- _SUPPLIED ENTRIES_:
---
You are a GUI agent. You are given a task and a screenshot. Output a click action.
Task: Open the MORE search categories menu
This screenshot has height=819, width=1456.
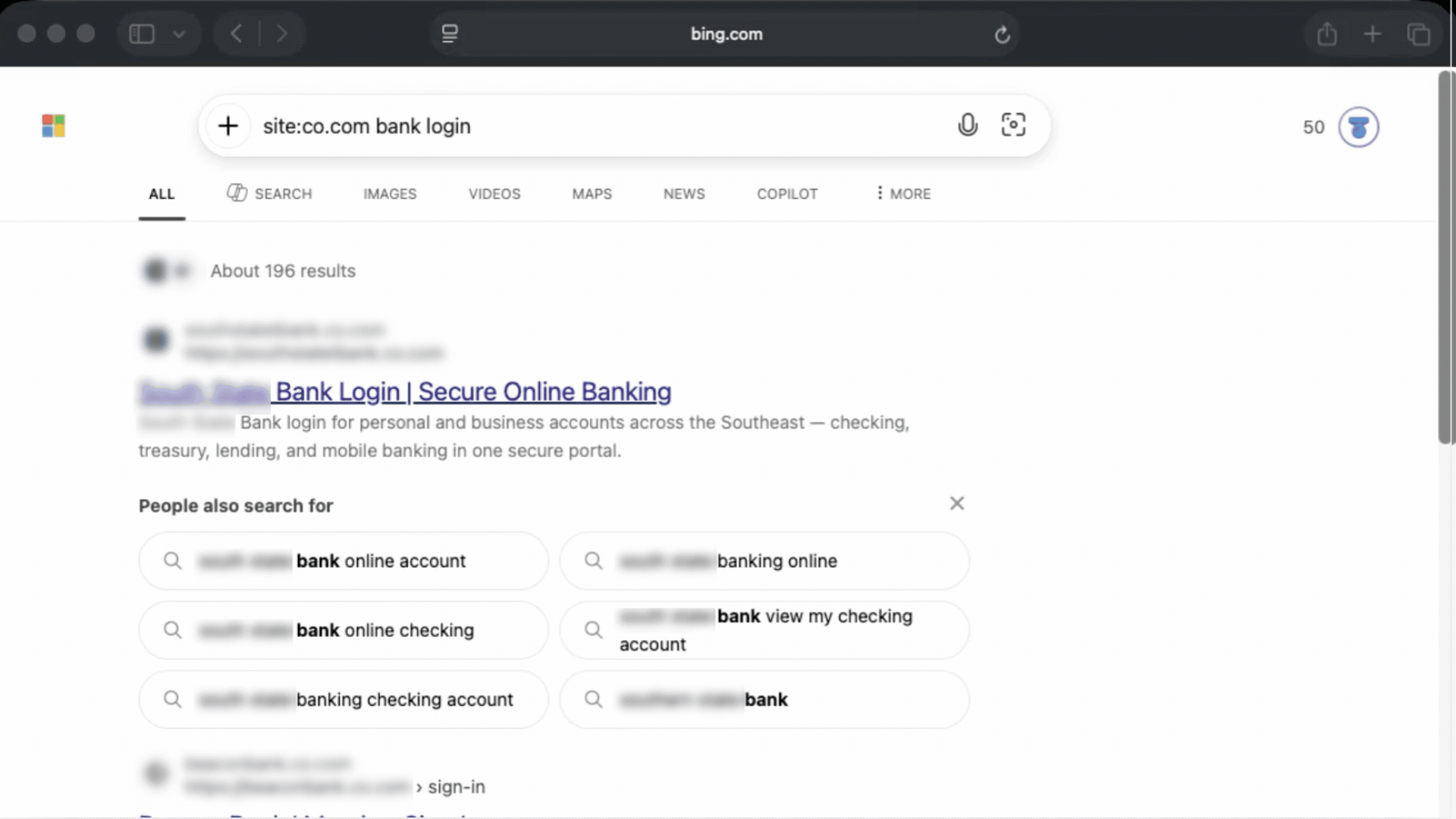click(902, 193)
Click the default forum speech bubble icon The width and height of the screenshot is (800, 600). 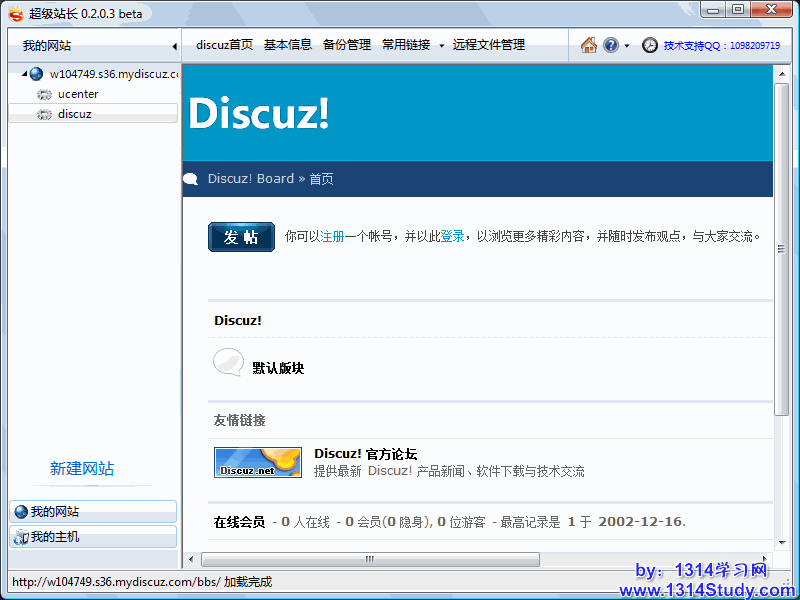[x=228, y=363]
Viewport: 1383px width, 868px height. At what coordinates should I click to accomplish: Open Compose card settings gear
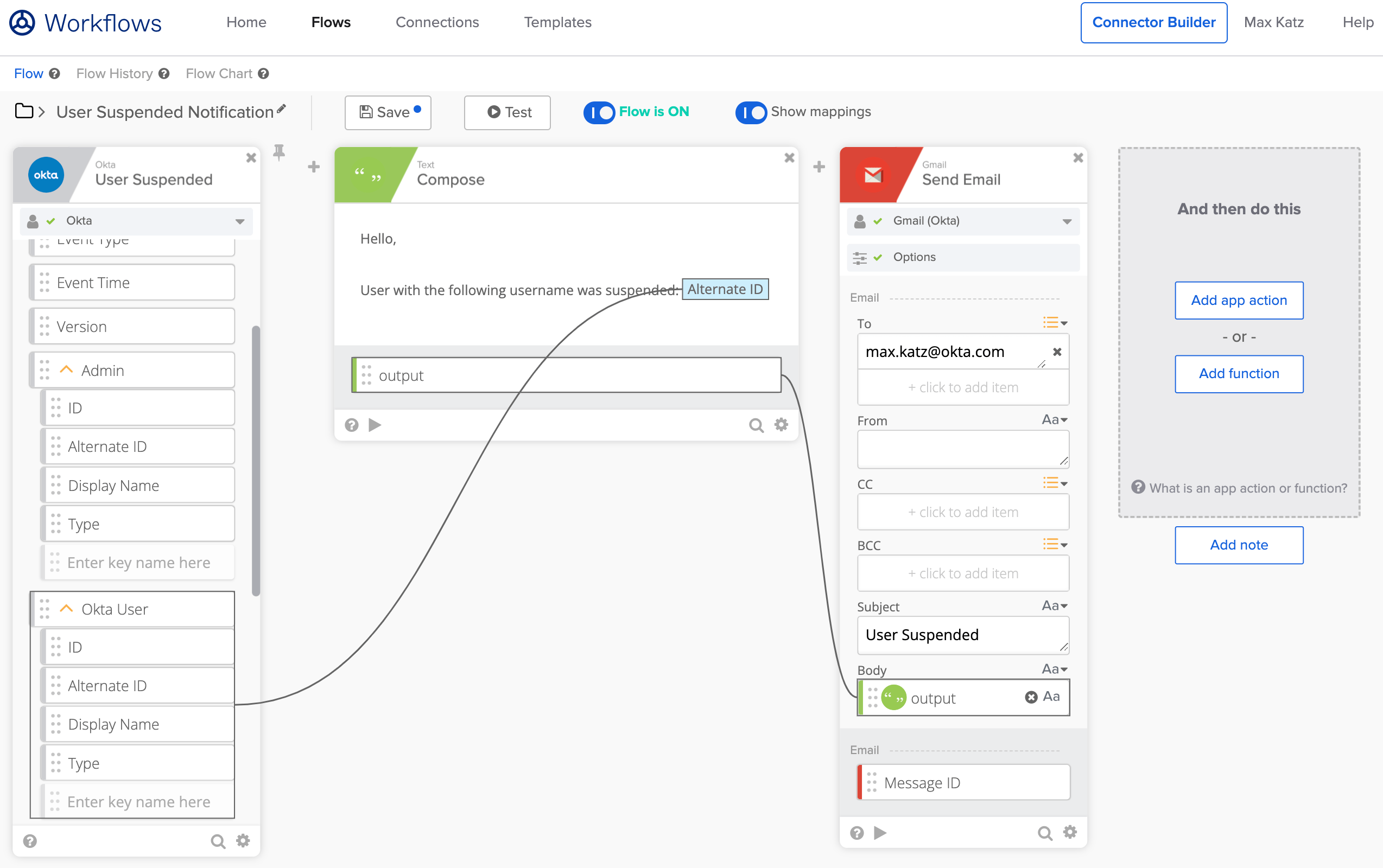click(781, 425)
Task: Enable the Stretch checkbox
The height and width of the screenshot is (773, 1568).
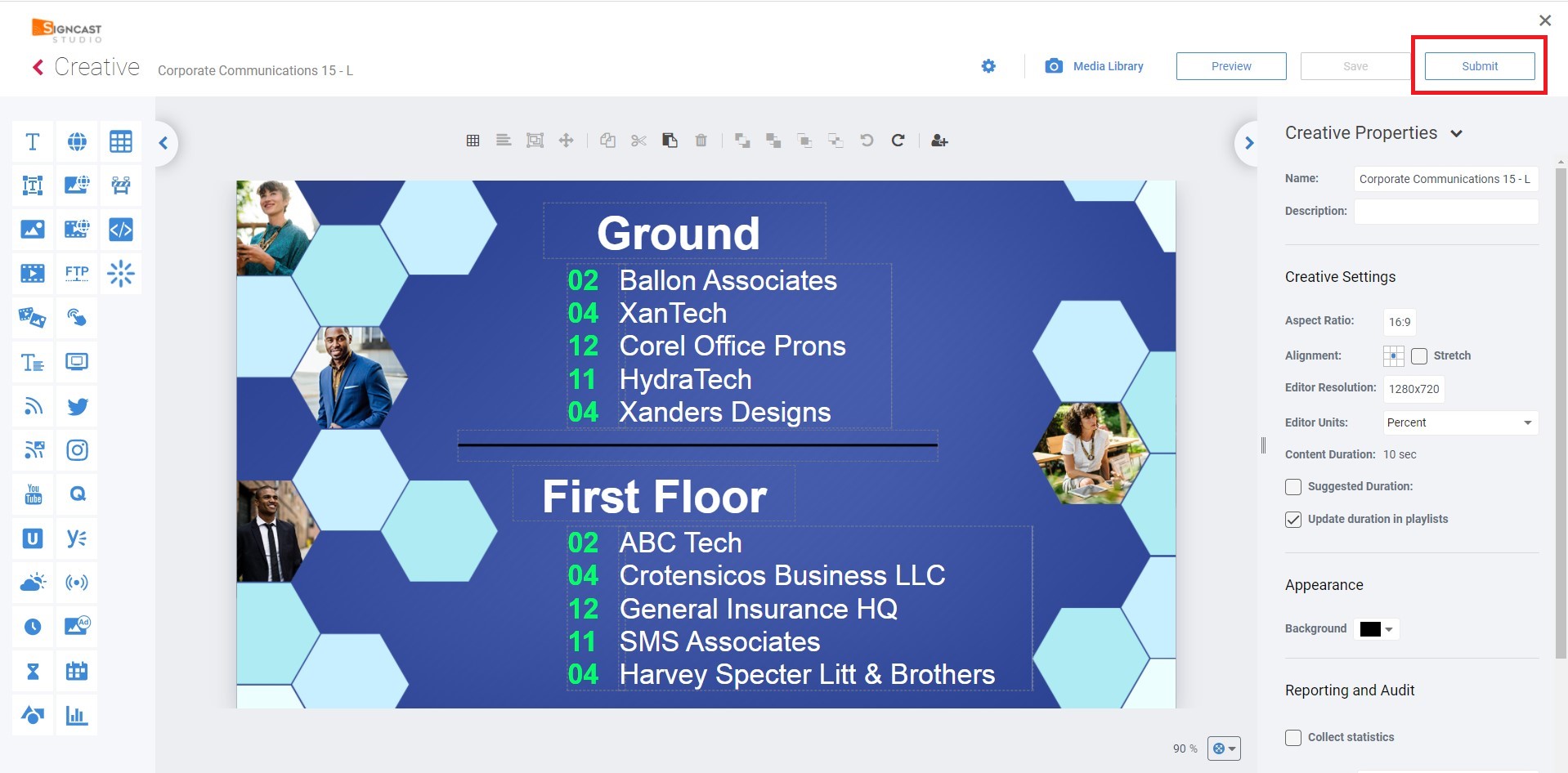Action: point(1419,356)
---
- _WHAT IS EXPECTED_: Reproduce verbatim the lines of the entries from the line containing "Task: Enable the Stretch checkbox" through the end of the entries, both ends included. Leave the pictures out.

- _ANSWER TO THE TASK_:
Task: Enable the Stretch checkbox
The height and width of the screenshot is (773, 1568).
Action: point(1419,356)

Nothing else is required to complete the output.